▶ To be done:
a) In the white chicken lasagna recipe, how long and at what temperature does the dish bake?
b) Give again, word for word, the part of the white chicken lasagna recipe that begins at the words "To serve: (If" and stops after "minutes before serving.".
c) Proceed with the white chicken lasagna recipe post, picking up after its last sentence.

▶ Text block:
________________

Friday, March 25, 2011

White Chicken Lasagna

I tried a new meal this week. This came from "Don't Panic - More Dinner's in the Freezer".

½ cup butter, melted
½ cup flour
1 t. salt
¼ t. black pepper
1 t. dried basil
3 cups chicken broth
3 cups cooked chicken, diced
8 oz. lasagna noodles
2 cups cottage cheese
1 egg, slightly beaten
5 oz. frozen chopped spinach, cooked and drained
½ lb mozzarella, thinly sliced
8 oz fresh parmesan cheese, grated

Directions: Melt butter in a large saucepan; blend in flour, salt, pepper, and basil. Stir in chicken broth. Bring to a boil, stirring constantly until mixture is thickened. Remove from heat and add chicken. Cook and drain noodles according to package directions. Mix cottage cheese with beaten egg and spinach; set aside.
Place 1/3 of the chicken mixture into a lined (or disposable) 9X13 baking dish. Top with half the noodles, half the cottage cheese mixture, and half the mozzarella. Repeat. Top with the last third of the chicken mixture. Sprinkle with parmesan cheese. Freeze.
To serve: (If not already in one, place in 9x13 dish.) Thaw completely. Bake 45 minutes at 375 degrees until bubbly. Remove from oven and let stand for 10 minutes before serving.

________________

▶ Record excerpts:

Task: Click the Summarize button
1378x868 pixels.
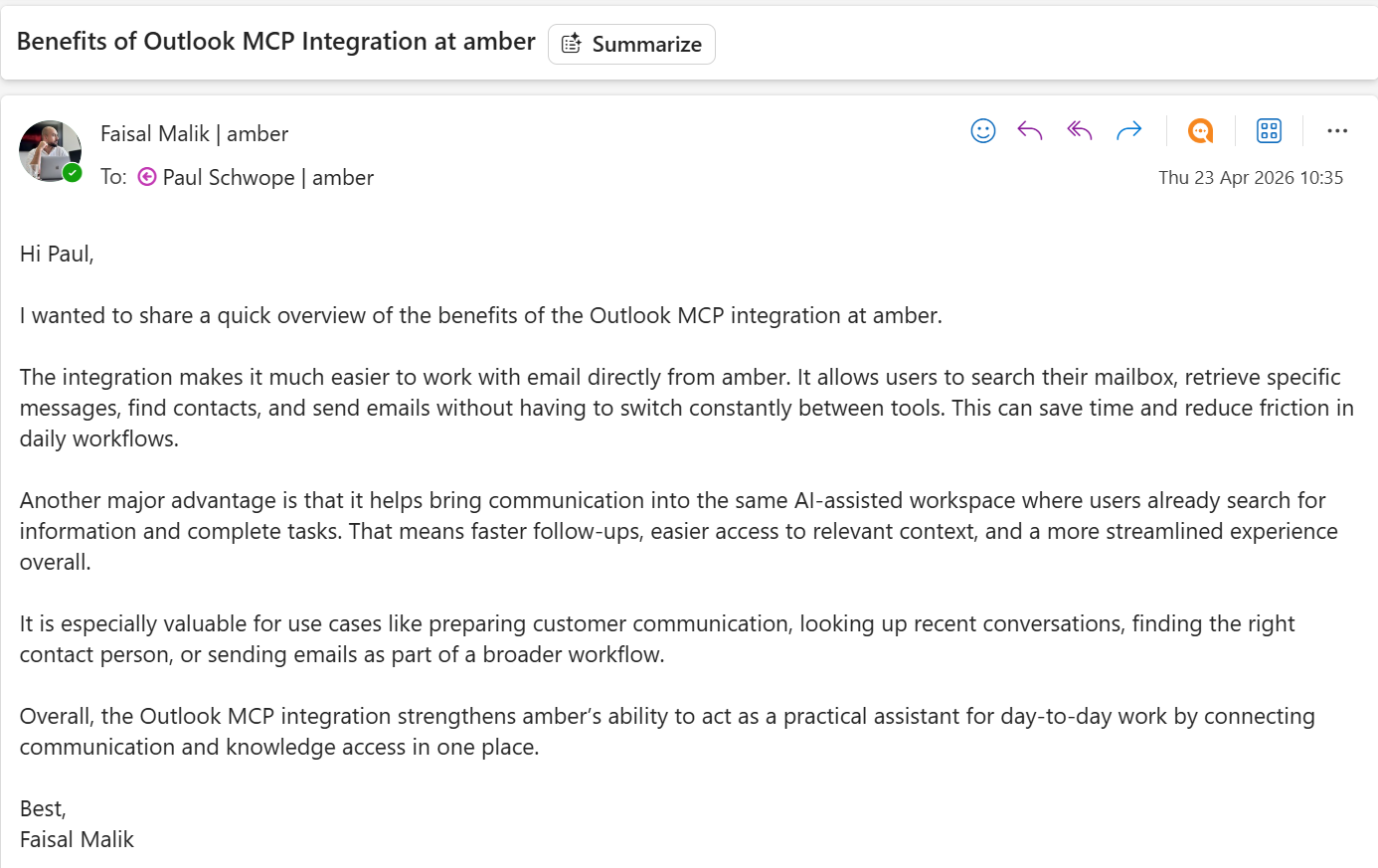Action: click(x=631, y=44)
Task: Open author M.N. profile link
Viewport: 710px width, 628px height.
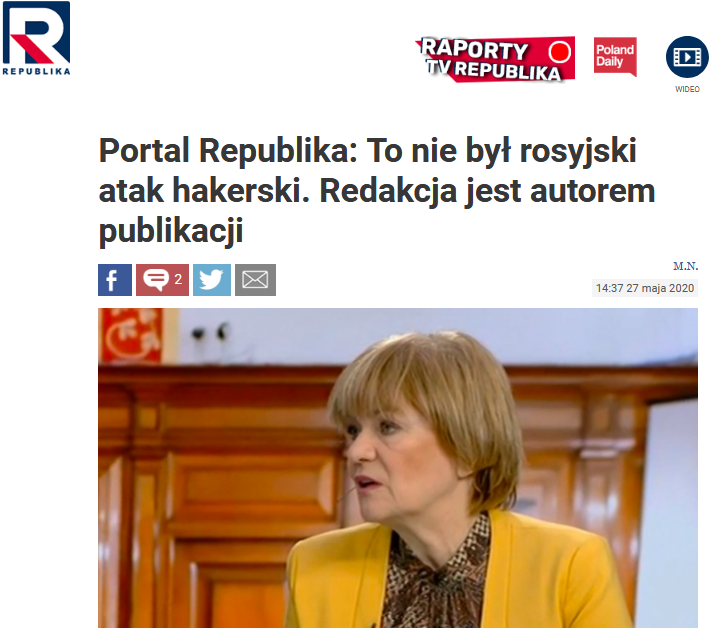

________________

▶ Per-task outputs:
a) It bakes for 45 minutes at 375 degrees.

b)
To serve: (If not already in one, place in 9x13 dish.) Thaw completely. Bake 45 minutes at 375 degrees until bubbly. Remove from oven and let stand for 10 minutes before serving.

c)
Notes: I used bottled chicken, which made it a little less exciting for me. I also wanted a bit more flavor so I upped the salt (from ¾ t) and doubled the basil in this version. I think because the bottled chicken wasn’t cooked with seasonings, it caused that flavor to overwhelm the sauce. Maybe it needed to simmer in the sauce a bit. I also halved the spinach to reduce the amount of gagging from my family. :P Perhaps you can get away with more. Not a “to die for” meal, but good. And it adds some fun variety to the standard pastas I do.

Friday, March 18, 2011


So is meatloaf weird? I had always thought it was just a joke meal - nobody really eats it, they just make fun of it. But it was in a recipe book my mother-in-law had and when I mentioned to my hubby that I thought I'd try it, he said, "Oh! I love meatloaf!" Hmmm. So I tried it yesterday for St. Patrick's day. My mother-in-law suggested a shamrock shape (you can kind of see it, right?). And then my neighbor suggested green mashed potatoes. So we were quite festive! :) And it was actually pretty good and mixed up very quickly. I'll definitely do this one again.


1 ½ lbs ground beef

1 cup quick oats

2 eggs

½ cup milk

1 onion, chopped

2 tablespoons Worcestershire sauce

1 ½ teaspoons salt

1 teaspoon mustard

½ teaspoon pepper

½ teaspoon sage

½ teaspoon garlic powder

¾ cup catsup

Heat oven to 350 degrees. Mix all ingredients except catsup. Spread mixture in an ungreased loaf pan, or shape as desired in casserole dish. Spread catsup on loaf. Bake uncovered 1-1 ¼ hours. Makes 6 servings.

Freezer option: Prepare as directed except do not bake. Cover with aluminum foil or place in freezer bag. To serve, bake frozen meatloaf uncovered in 350 degree oven 2-2 ¼ hours.

For my family (2 adults, 2 eating children) I divided this in half and froze the other half for another day in a loaf pan with saran wrap, then pulled it out after it was solid and wrapped the saran wrap around it and popped it in a ziplock with the instructions.

Friday, March 4, 2011

Sandwich Pockets

I'm going to call these "Sandwich Pockets" but I got them off of a blog where the lady called them "Homemade Healthy Poptarts"... and although they are really yummy, they just weren't quite enough like a Poptart to do it for me. So Sandwich Pockets it is!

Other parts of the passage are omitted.